[Task to complete] Exactly repeat all the records below, omitting the images they hold.

[Data excerpts]
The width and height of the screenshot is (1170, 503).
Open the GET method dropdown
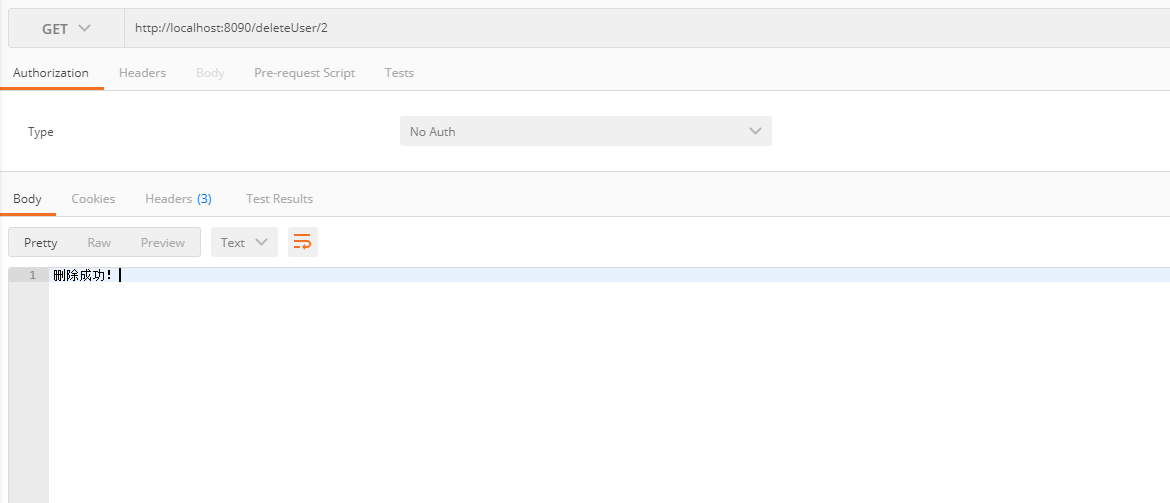point(66,28)
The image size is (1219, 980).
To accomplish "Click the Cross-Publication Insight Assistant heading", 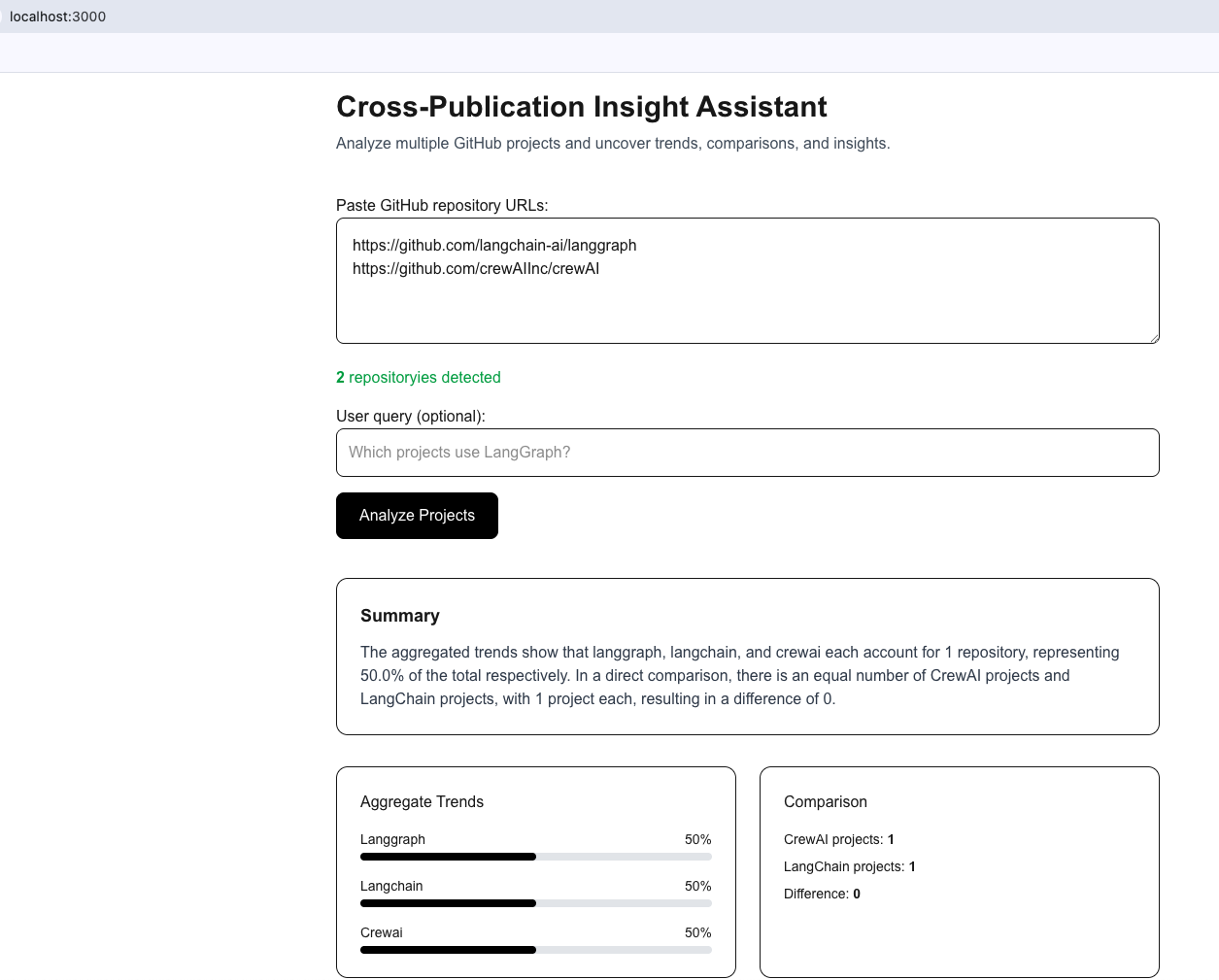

[Task answer]
The width and height of the screenshot is (1170, 503).
Open the GET method dropdown
point(66,28)
The image size is (1219, 980).
To accomplish "Click the Cross-Publication Insight Assistant heading", 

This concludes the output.